## ASSIGNED TASK
Among the entries below, extract exactly the lines that run from the one with "FeedBurner (280, 198)" through the one with "July (256, 571)", both ends included.
════════
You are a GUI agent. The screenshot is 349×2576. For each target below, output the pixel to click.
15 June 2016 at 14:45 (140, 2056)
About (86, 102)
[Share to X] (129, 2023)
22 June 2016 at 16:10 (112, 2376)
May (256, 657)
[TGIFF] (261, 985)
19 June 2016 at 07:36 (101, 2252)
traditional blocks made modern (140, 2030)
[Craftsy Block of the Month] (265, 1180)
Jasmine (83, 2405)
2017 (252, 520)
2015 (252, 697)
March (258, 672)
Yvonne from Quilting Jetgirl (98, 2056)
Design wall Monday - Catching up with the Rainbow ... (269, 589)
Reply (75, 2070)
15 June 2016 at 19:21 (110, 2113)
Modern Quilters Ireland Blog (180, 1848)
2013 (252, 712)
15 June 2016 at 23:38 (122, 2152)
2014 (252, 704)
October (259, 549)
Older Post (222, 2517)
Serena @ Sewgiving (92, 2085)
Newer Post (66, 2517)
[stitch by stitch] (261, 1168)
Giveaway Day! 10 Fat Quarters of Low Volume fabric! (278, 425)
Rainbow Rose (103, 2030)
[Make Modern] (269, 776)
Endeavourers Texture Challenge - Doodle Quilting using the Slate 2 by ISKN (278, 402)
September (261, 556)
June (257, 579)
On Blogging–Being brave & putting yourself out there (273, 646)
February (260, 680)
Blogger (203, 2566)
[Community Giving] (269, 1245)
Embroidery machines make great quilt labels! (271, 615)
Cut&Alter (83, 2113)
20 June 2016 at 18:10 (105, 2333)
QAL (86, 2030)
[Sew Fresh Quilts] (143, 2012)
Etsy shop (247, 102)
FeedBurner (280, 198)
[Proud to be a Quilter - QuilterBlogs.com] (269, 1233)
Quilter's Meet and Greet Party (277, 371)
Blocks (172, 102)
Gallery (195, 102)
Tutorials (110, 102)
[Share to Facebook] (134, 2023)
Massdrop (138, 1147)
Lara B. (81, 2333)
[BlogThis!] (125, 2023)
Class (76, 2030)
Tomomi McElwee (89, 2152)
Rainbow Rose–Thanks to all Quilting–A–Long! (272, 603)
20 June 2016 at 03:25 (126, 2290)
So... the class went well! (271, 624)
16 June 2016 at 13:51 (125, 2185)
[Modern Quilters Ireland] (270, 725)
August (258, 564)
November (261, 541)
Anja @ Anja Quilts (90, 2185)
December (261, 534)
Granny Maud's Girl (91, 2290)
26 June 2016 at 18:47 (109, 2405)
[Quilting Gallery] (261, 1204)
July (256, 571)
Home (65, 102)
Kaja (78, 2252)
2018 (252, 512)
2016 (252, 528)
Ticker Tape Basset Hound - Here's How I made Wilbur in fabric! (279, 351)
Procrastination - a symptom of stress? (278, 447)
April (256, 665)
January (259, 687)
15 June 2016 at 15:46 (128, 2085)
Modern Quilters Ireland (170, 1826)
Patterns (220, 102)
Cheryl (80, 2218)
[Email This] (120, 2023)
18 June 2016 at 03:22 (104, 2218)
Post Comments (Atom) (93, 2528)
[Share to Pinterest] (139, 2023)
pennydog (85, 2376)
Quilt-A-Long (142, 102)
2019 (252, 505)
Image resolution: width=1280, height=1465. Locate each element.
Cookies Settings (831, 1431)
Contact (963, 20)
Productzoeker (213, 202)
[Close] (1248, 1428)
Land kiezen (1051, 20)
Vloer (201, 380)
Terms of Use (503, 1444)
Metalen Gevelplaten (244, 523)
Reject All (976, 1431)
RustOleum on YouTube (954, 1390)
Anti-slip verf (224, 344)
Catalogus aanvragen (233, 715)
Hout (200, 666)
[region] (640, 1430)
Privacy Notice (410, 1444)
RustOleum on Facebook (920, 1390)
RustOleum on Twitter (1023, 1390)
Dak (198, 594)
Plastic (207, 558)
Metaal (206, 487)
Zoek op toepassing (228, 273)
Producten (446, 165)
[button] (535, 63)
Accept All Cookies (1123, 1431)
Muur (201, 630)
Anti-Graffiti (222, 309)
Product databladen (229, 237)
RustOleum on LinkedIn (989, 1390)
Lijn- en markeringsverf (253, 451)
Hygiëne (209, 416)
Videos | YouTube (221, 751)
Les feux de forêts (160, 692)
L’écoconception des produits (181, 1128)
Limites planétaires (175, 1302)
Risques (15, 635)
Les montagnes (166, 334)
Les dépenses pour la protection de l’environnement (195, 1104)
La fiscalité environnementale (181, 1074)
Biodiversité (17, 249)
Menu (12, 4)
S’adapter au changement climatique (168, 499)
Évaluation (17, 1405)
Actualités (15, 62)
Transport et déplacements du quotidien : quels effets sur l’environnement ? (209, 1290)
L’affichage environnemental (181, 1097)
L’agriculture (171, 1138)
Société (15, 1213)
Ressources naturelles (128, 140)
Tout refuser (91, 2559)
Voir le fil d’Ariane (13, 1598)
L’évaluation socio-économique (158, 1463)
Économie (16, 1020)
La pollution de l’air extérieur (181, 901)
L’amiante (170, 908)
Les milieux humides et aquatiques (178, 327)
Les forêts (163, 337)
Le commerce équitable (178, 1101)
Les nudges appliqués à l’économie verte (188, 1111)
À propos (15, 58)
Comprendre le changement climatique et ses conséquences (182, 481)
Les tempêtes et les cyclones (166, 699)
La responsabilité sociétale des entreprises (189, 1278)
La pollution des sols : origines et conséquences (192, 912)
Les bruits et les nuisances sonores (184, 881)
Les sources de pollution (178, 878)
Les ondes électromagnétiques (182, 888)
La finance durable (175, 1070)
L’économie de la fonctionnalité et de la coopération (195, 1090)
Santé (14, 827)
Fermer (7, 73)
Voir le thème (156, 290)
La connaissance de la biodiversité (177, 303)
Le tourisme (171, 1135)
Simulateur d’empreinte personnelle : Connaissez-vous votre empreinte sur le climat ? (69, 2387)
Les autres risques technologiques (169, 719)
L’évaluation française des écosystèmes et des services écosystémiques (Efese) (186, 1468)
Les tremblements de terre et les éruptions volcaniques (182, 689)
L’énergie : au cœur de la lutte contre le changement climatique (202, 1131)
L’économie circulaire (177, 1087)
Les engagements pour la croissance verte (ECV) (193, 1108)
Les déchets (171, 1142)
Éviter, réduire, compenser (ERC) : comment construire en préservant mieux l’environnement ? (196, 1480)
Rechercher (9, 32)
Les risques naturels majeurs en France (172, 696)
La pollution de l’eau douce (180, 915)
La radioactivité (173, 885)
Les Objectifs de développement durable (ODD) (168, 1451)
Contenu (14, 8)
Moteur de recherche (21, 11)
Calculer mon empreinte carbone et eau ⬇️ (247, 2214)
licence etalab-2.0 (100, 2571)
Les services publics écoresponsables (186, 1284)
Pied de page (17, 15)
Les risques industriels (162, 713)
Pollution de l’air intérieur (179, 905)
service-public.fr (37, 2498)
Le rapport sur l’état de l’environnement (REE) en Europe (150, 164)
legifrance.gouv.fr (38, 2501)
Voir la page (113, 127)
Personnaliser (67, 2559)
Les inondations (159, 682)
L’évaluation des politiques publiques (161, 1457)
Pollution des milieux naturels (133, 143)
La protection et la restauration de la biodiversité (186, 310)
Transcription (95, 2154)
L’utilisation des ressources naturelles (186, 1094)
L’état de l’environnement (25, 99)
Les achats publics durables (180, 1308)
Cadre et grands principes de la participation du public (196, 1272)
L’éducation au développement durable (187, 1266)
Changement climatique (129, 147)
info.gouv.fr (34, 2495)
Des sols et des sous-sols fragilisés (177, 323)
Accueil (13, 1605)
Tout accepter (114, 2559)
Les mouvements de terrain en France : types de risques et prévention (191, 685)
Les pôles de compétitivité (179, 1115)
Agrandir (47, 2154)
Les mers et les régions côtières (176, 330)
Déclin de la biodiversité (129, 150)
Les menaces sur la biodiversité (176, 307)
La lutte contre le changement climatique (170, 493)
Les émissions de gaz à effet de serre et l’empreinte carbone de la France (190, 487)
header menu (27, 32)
════════
## WRITTEN ANSWER
FeedBurner (280, 198)
[Proud to be a Quilter - QuilterBlogs.com] (269, 1233)
Quilter's Meet and Greet Party (277, 371)
Blocks (172, 102)
Gallery (195, 102)
Tutorials (110, 102)
[Share to Facebook] (134, 2023)
Massdrop (138, 1147)
Lara B. (81, 2333)
[BlogThis!] (125, 2023)
Class (76, 2030)
Tomomi McElwee (89, 2152)
Rainbow Rose–Thanks to all Quilting–A–Long! (272, 603)
20 June 2016 at 03:25 (126, 2290)
So... the class went well! (271, 624)
16 June 2016 at 13:51 (125, 2185)
[Modern Quilters Ireland] (270, 725)
August (258, 564)
November (261, 541)
Anja @ Anja Quilts (90, 2185)
December (261, 534)
Granny Maud's Girl (91, 2290)
26 June 2016 at 18:47 (109, 2405)
[Quilting Gallery] (261, 1204)
July (256, 571)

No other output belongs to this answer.